Years ago, when you perused the drugstore shelves for vitamins and minerals, you probably came across what looked like alphabet soup. There were vitamins A, C, D, E and several types of vitamin B, in addition to minerals like iron and calcium. However, the more research scientists have performed through the years, the more we have learned about the benefits of other nutrients for the body.
This begs the question: Beyond the usual vitamins and minerals, which supplements would you benefit from the most? Here are a few tips:
- First, make sure you have a complete multivitamin/mineral supplement. It should contain vitamins A, C, D, E, the array of B-vitamins, magnesium, calcium, copper, chromium, iron and other minerals. All of these should be present in their most bioactive forms.
- Choose an omega-3 supplement. A wealth of clinical research suggests omega-3 essential fatty acids support optimal health for the cardiovascular and neurological systems. This nutrient can be extracted from either plant or seafood sources.
- Select an additional vitamin D supplement. Your multivitamin/mineral supplement may contain vitamin D, but recent studies show that Americans are woefully deficient in this vitamin, which promotes healthy bones, nervous system and immune function.

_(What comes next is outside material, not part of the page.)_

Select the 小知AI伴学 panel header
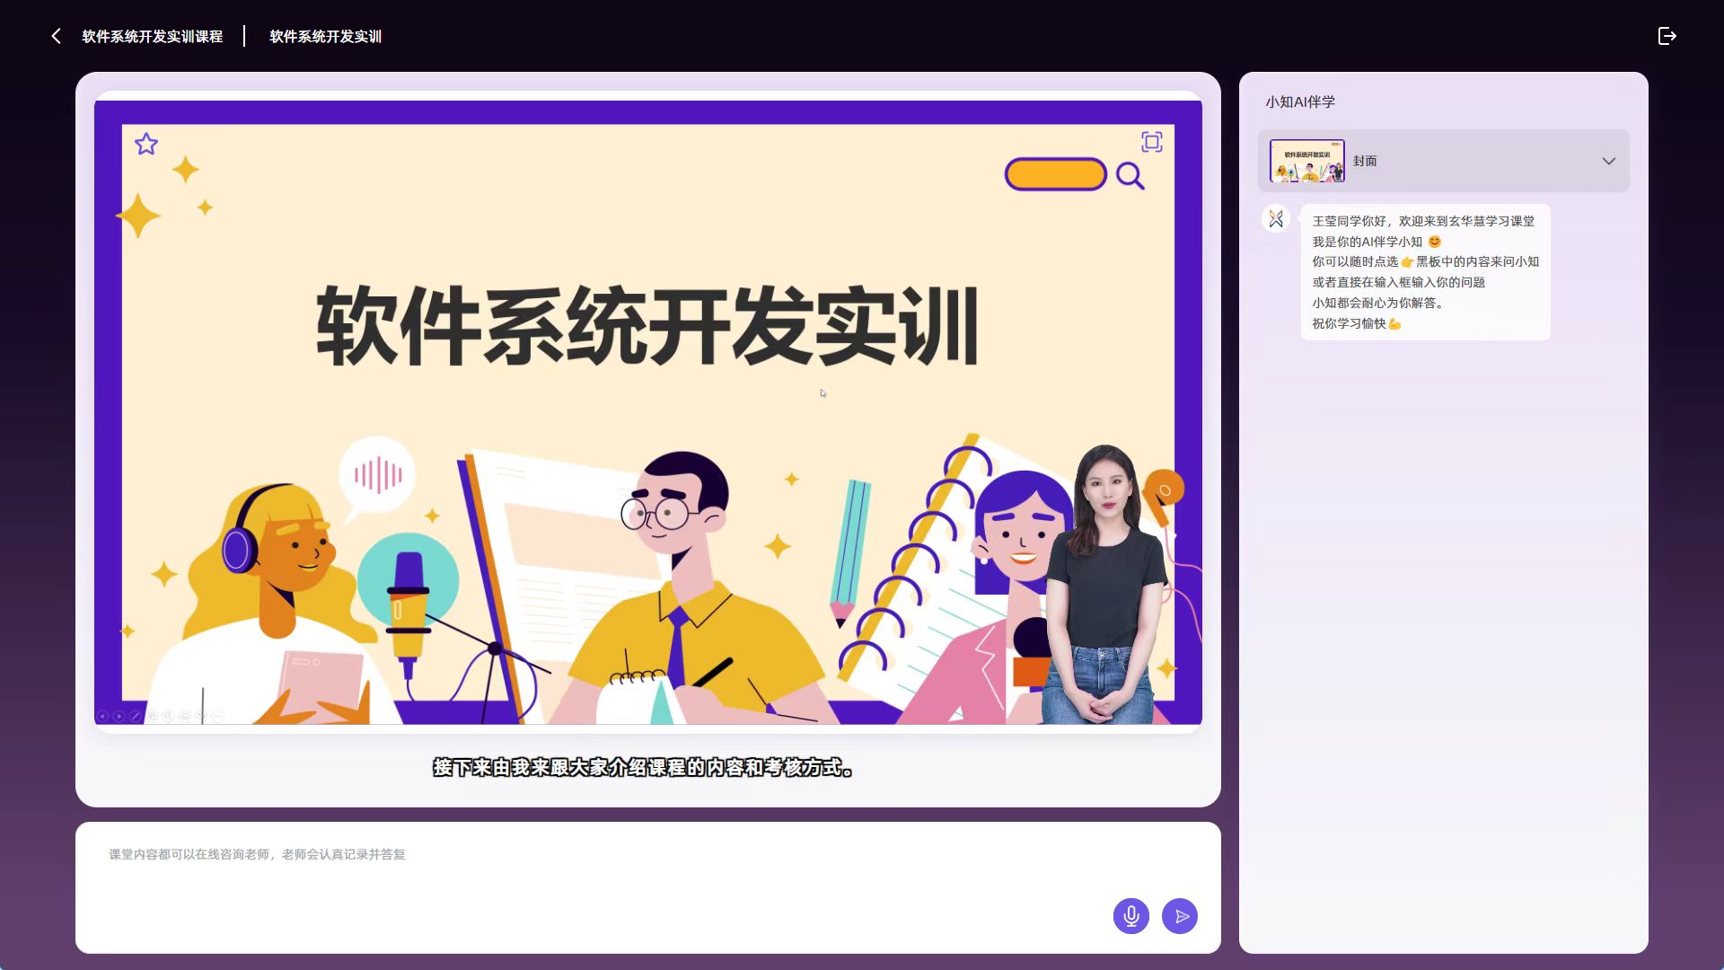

- Choose antioxidants, such as citrus bioflavonoids, green tea extract and curcumin. Many of these naturally occurring antioxidant compounds have been linked to a reduced risk of developing chronic illnesses, such as cardiovascular disease and certain cancers, in dietary intervention clinical trials and epidemiologic studies.
Whatever you choose, be sure to read the labels carefully. Make sure supplements are independently tested for contaminants and don’t contain any fillers, preservatives or other artificial ingredients.
How about whole foods?
In theory, we should all be able to obtain all the nutrients we need through the foods we eat. However, there are several challenges here. For one thing, choosing and preparing the right foods to eat is a time-consuming process, and the rigors of a full-time job and running a household don’t always leave time for this.

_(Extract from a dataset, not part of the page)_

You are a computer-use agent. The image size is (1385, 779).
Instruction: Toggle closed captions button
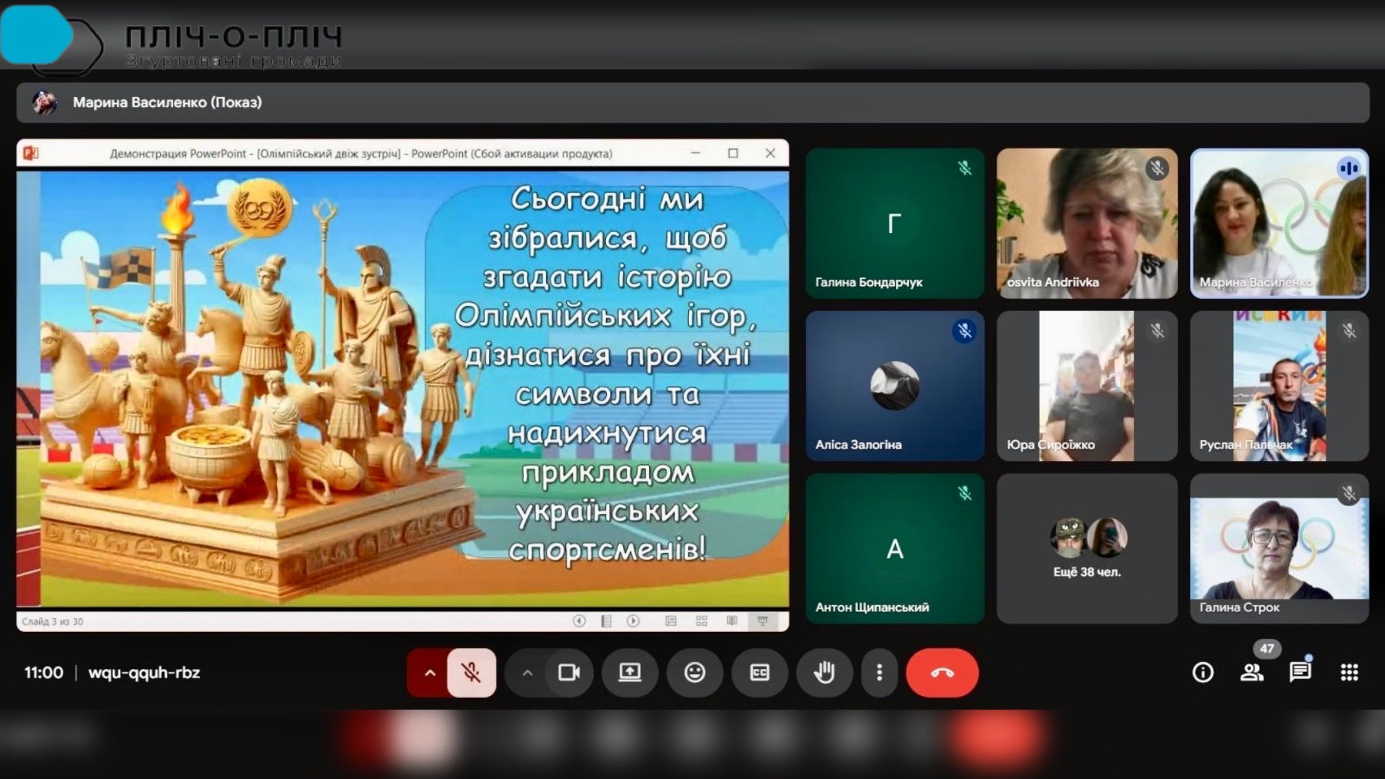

Furthermore, the standard American diet of industrialized farm food typically does not provide much in the way of nutrition. It is loaded with plenty of calories, trans fats, high-fructose corn syrup, manufactured and processed foods, preservatives and chemicals. Much of this food has to be “enriched” to replace nutrients. The reason our conventional food supply must sometimes be “enriched” is because it originates from crops raised in soil where nutrients have been depleted, and where plants have been exposed to pesticides and chemicals that also diminish their phytonutrient content.
If you want to focus more on deriving nutrients from your food, opt for organic products, which research shows contain higher levels of vitamins, minerals, antioxidants, essential fatty acids and other nutrients, compared to conventional mass-produced foods.
Ultimately, these healthy choices add up to make nutrition one of the most important positive steps you can take toward wellness.